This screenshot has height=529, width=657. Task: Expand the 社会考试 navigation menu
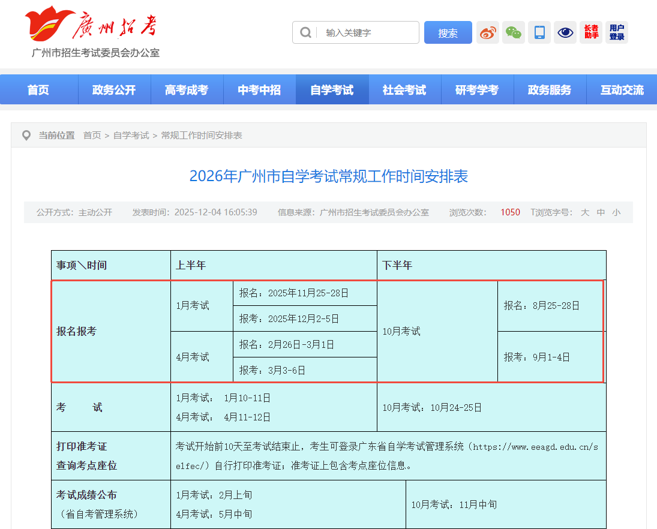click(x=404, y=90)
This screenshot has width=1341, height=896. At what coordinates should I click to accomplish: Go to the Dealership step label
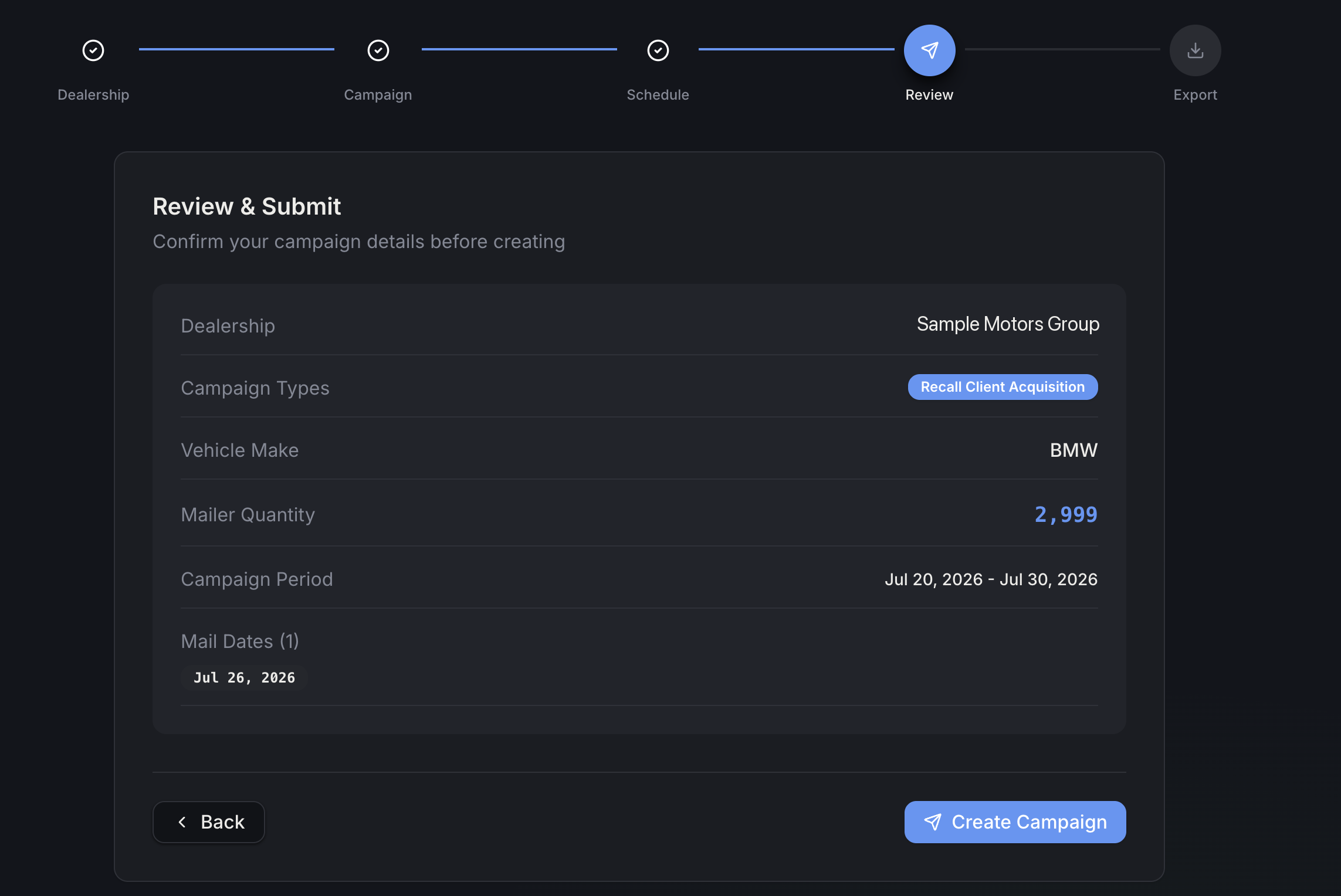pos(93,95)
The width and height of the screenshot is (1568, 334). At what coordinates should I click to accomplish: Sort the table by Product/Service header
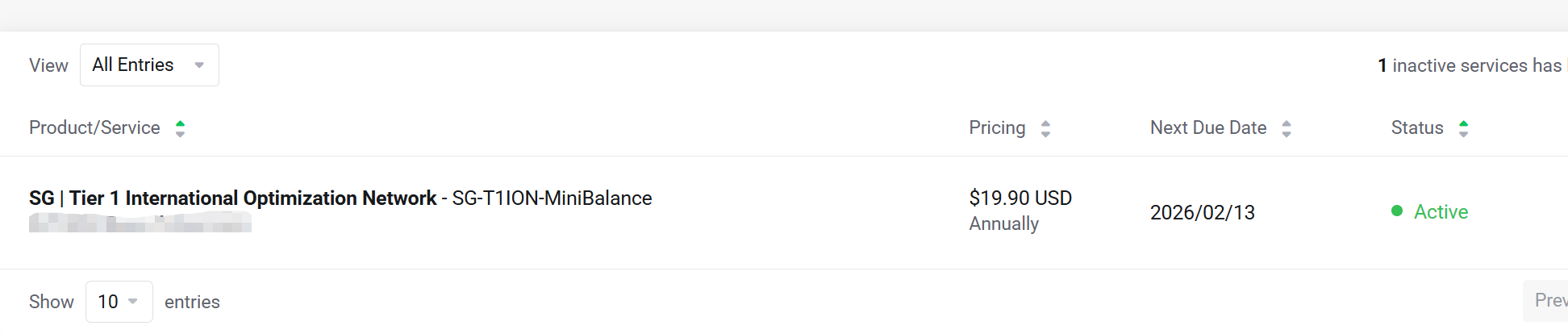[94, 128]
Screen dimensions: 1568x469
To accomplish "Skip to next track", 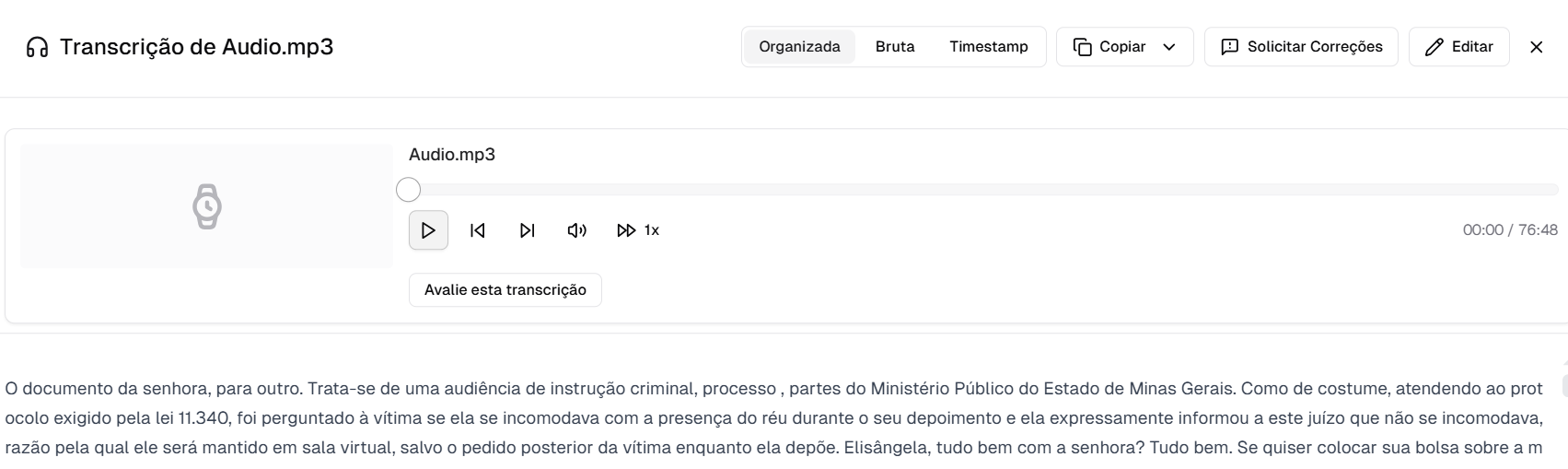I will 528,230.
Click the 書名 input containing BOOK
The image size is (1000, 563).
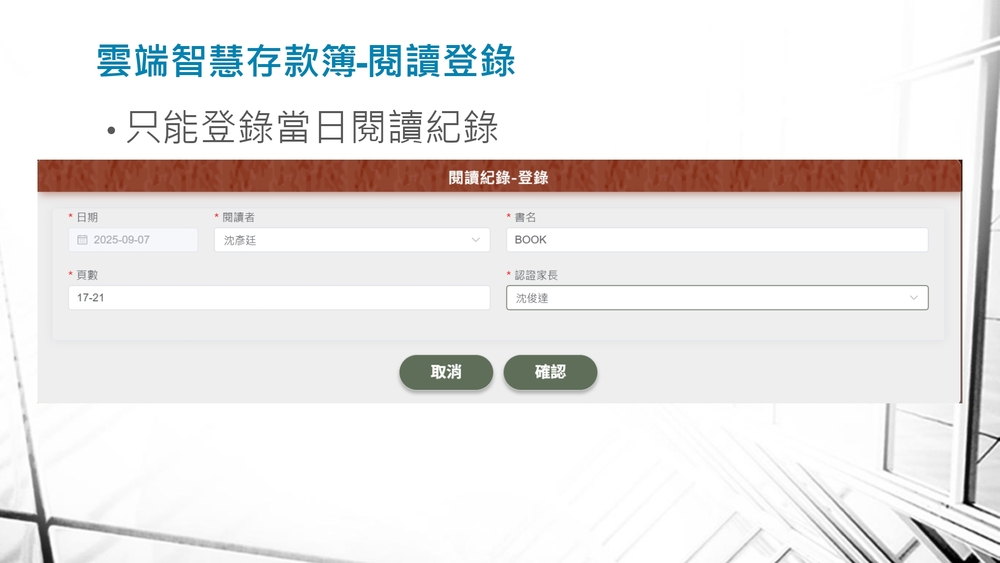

══════════

WHAT YOU HAVE TO DO. Quote exactly, and only, the lines from the line containing "Click the 書名 input containing BOOK" through the final line of the records above, both included, omitting any pictures.

EXERCISE RESPONSE.
Click the 書名 input containing BOOK
The image size is (1000, 563).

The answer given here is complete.